The final section of the volume begins with Kern-Stahler's essay "'The Inability to Mourn': The Post-War German Psyche in Mavis Gallant's Fiction." Gallant's fictional German psyche, proposes Kern-Stahler, is remarkably akin to the socio-psychological Mitscherlich observations of a collective German behaviour too eager to forget the past.

Wolf's article "Dividing and Reuniting Grandmothers, Mothers and Daughters: The Black Motherline, Vergangenheitsbewaltigung Studies, and the Road Genre in Suzette Mayr's The Widows" is a careful study of Mayr's second novel. The Widows, she insists, offers a prophecy of the conclusion of a patriarchal trajectory with its ostensible "sexist, racist, and homophobic attitudes" and makes room for a powerful female constellation that no longer adheres to the confines of "age, sexual orientation, and race" (p. 294). Skidmore's essay "Urquhart's Fairy Tale: The German Cultural Imaginary in The Stone Carvers" explores several "mainstream" fictional works by eminent Canadian writers where "German culture cannot be overlooked" (p. 320)--including Urquhart's The Stone Carvers.
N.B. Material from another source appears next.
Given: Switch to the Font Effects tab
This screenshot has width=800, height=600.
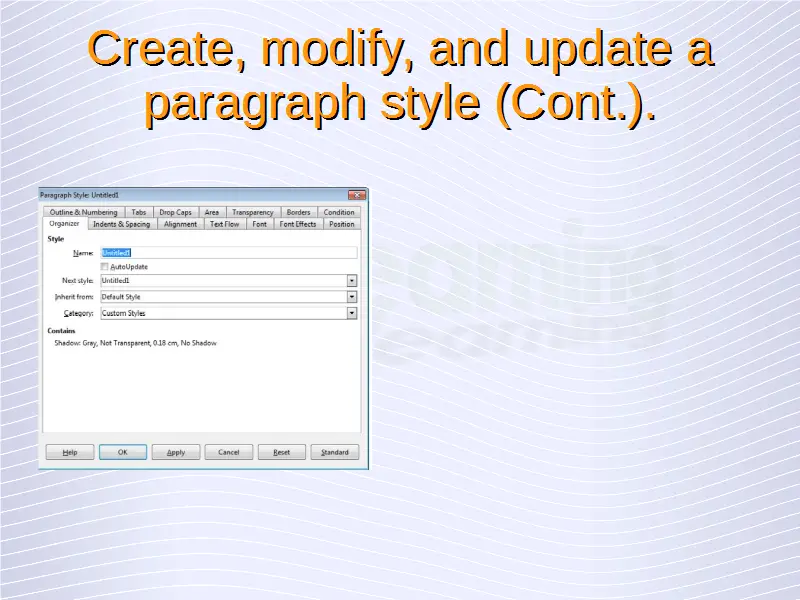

Skidmore argues that the German image in Urquhart's novel is more primary, as the story's architecture reflects and is propelled forward by the folk and fairy tale compositions of the German cultural imaginary. Kroller's "The New Canadian Embassy in Berlin" dissects the architecture of Canadian diplomacy by looking at the difficulties faced when trying to mesh national identity with international presence, city planning regulations, and embassy security codes. Her semiotic approach to the historical, political, and artistic aspects of diplomatic architecture is a well-chosen final contribution to the volume. It places the proverbial ball in Germany's court--the location of the second conference.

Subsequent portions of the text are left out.